The Art Institute of Chicago Launches Public API

Application Programming Interfaces, or APIs, are a major feature of the web today. Almost every major website has one, including Google Maps, Facebook, Twitter, Spotify, Wikipedia, and Netflix. If you Google the name of your favorite website and API, chances are you will find an API for it.

Last week, another institution joined the millions of public APIs available today: The Art Institute of Chicago. While they are not the first museum to release a public API, their blog article announcing the release of the API states that it holds the largest amount of data released to the public through an API from a museum. It is also the first museum API to hold all of their public data in one location, including data about their art collection, every exhibition ever held by the Institute since 1879, blog articles, full publication texts, and more than 1,000 gift shop products.

But what exactly is an API, and why should we be excited that we can now interact with the Art Institute of Chicago in this way? An API is basically a particular way to interact with a software application, usually a website. Normally when you visit a website in a browser, such as wikipedia.org, the browser requests an HTML document in order to render the images, fonts, text, and many other bits of data related to the appearance of the web page. This is a useful way to interact as a human consuming information, but if you wanted to perform some sort of data analysis on the data it would be much more difficult to do it this way. For example, if you wanted to answer even a simple question like “Which US president has the longest Wikipedia article?” it would be time consuming to do it the traditional way of viewing webpages.

Instead, an API allows you or other programs to request just the data from a web server. Using a programming language, you could use the Wikipedia API to request the text of each US President’s Wikipedia page and then simply calculate which text is the longest. API responses usually come in the form of data objects with various attributes. The format of these objects vary between websites.

“A Sunday on La Grande Jatte” by Georges Seurat, the data for which is now publicly available from the Art Institute of Chicago’s API.

The same is now true for the vast collections of the Art Institute of Chicago. As a human user you can view the web page for the work “A Sunday on La Grande Jatte” by Georges Seurat at this URL:

 https://www.artic.edu/artworks/27992/a-sunday-on-la-grande-jatte-1884

If you wanted to get the data for this work through an API to do data analysis though, you could make an API request at this URL:

https://api.artic.edu/api/v1/artworks/27992

Notice how both URLs contain “27992”, which is the unique ID for that artwork.

If you open that link in a browser, you will get a bunch of formatted text (if you’re interested, it’s formatted as JSON, a format that is designed to be manipulated by a programming language). If you were to request this data in a program, you could then perform all sorts of analysis on it.

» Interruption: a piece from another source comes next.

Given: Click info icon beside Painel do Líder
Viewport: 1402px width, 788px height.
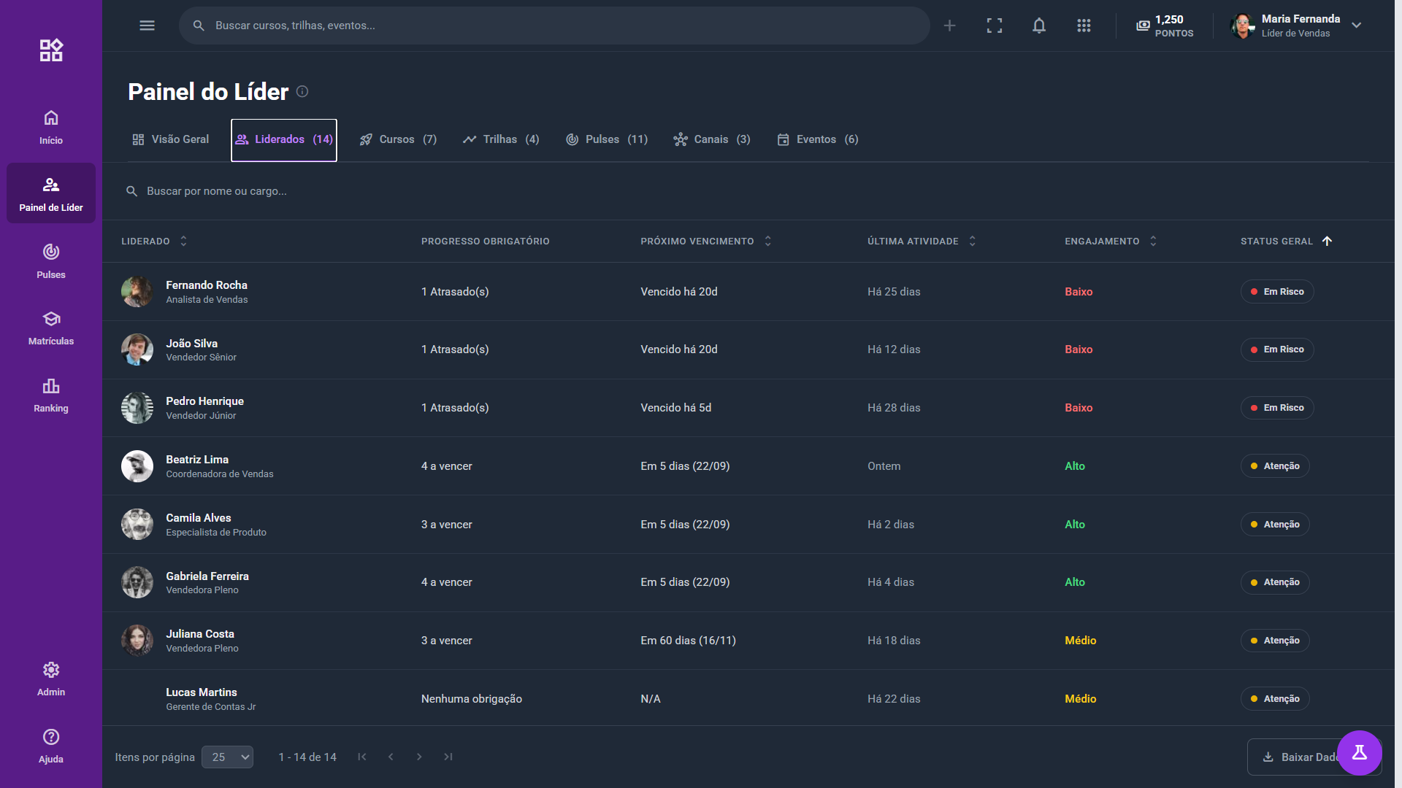Looking at the screenshot, I should click(302, 91).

To get an idea of what’s possible with an art museum API, check out this FiveThirtyEight article about the collections of New York’s Metropolitan Museum of Art, which includes charts of which countries are most represented at the Met and which artistic mediums are most popular.

It is possible now to ask the same questions about the Art Institute of Chicago’s collections, along with many others, such as “what is the average size of an impressionist painting?” or “which years was surrealist art most popular?” The possibilities are endless.

To get started with their API, check out their documentation. If you’re familiar with Python and possibly python’s data analysis library pandas, you could check out this article about using APIs in python to perform data analysis to start playing with the Art Institute’s API. You may also want to look at our LibGuide about qualitative data analysis to see what you could do with the data once you have it.